[Data supplied]:
━━━━━━━━━━

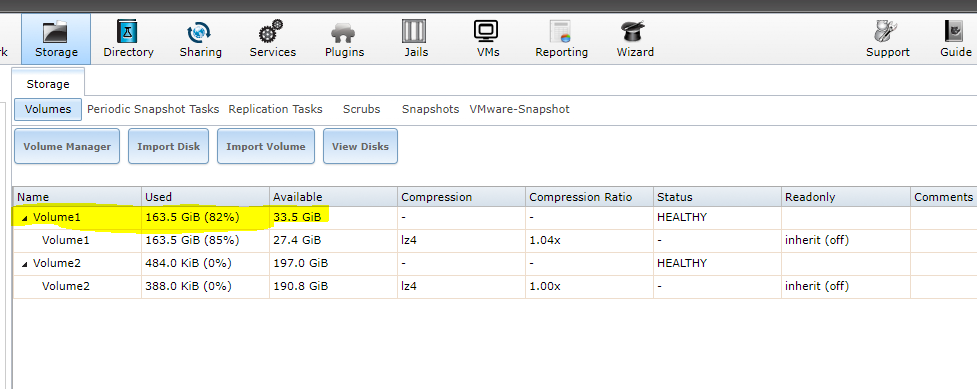Screen dimensions: 977x389
Task: Switch to Periodic Snapshot Tasks tab
Action: click(153, 109)
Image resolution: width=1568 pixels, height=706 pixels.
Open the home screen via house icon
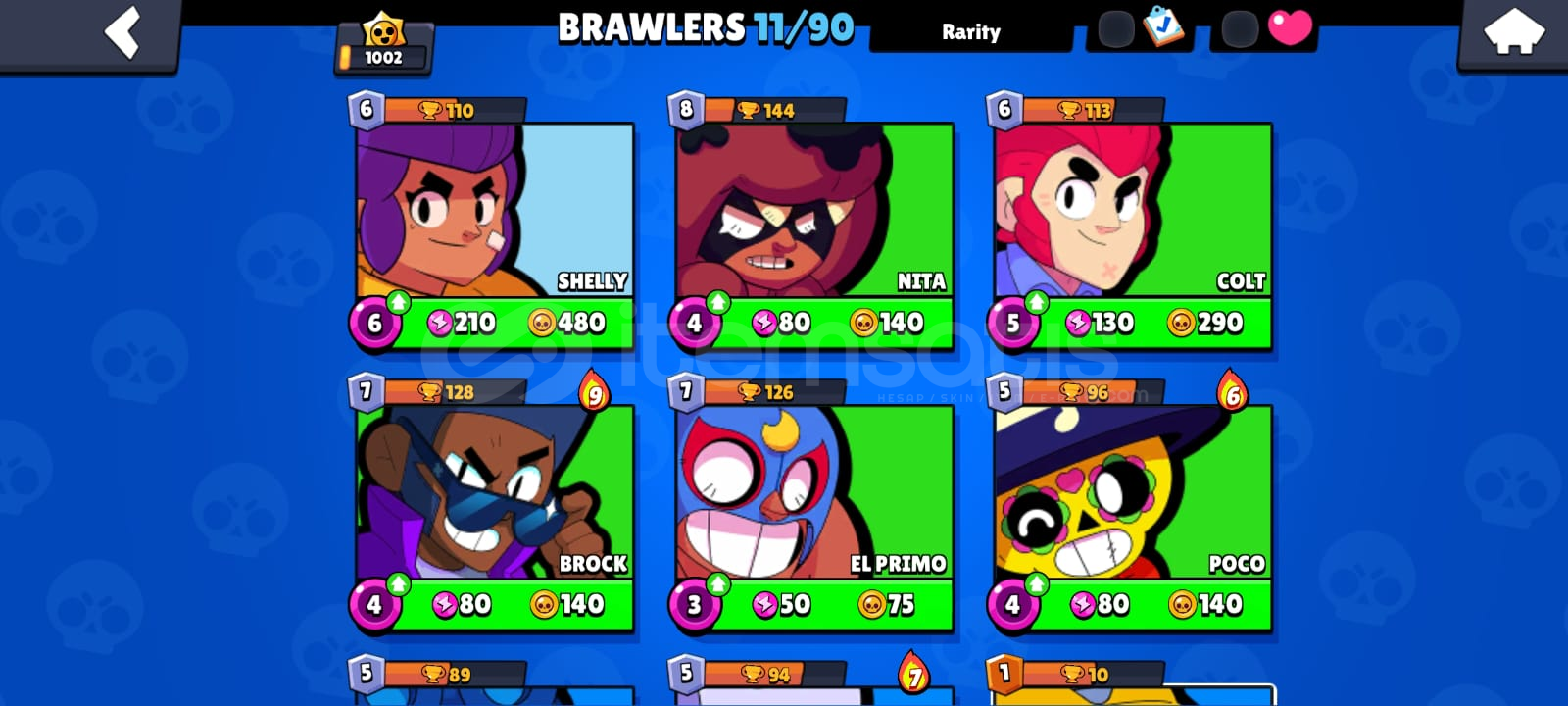point(1513,31)
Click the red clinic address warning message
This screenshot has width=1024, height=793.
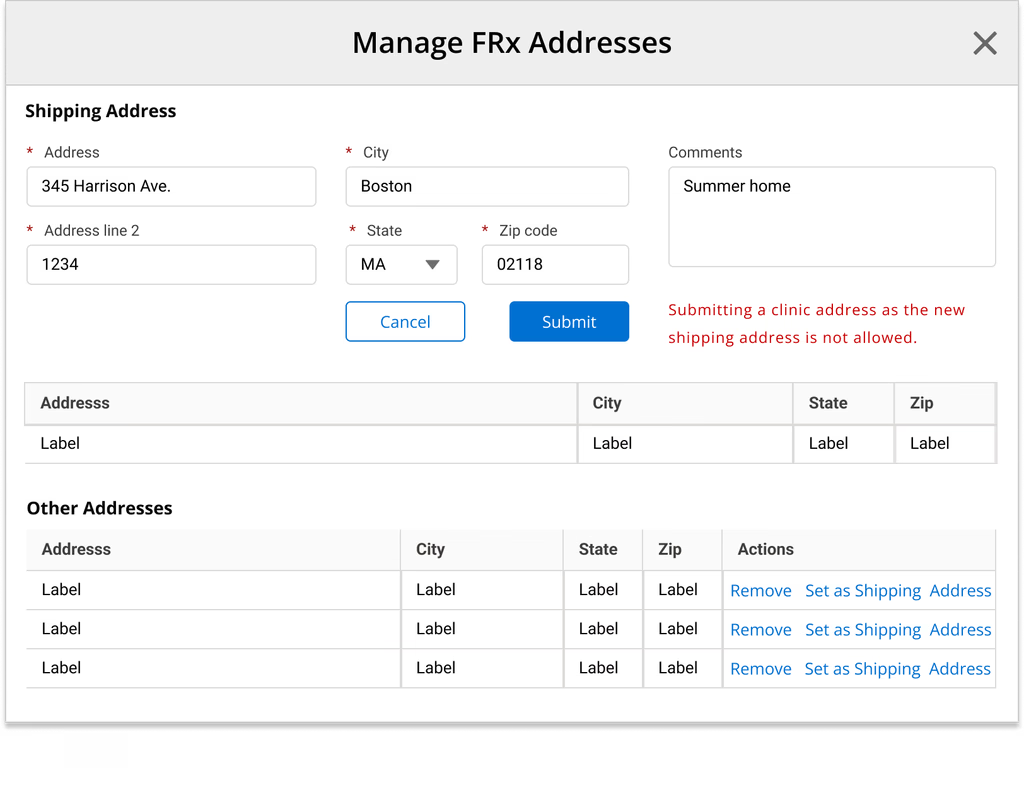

━━━━━━━━━━

[How to complete this task]: Could you transcribe exactly the lines running from the one with "Open the home screen via house icon" to the final line of the material above, both included, with no pictures?

[Expected answer]:
Open the home screen via house icon
point(1513,31)
Click the red clinic address warning message
This screenshot has width=1024, height=793.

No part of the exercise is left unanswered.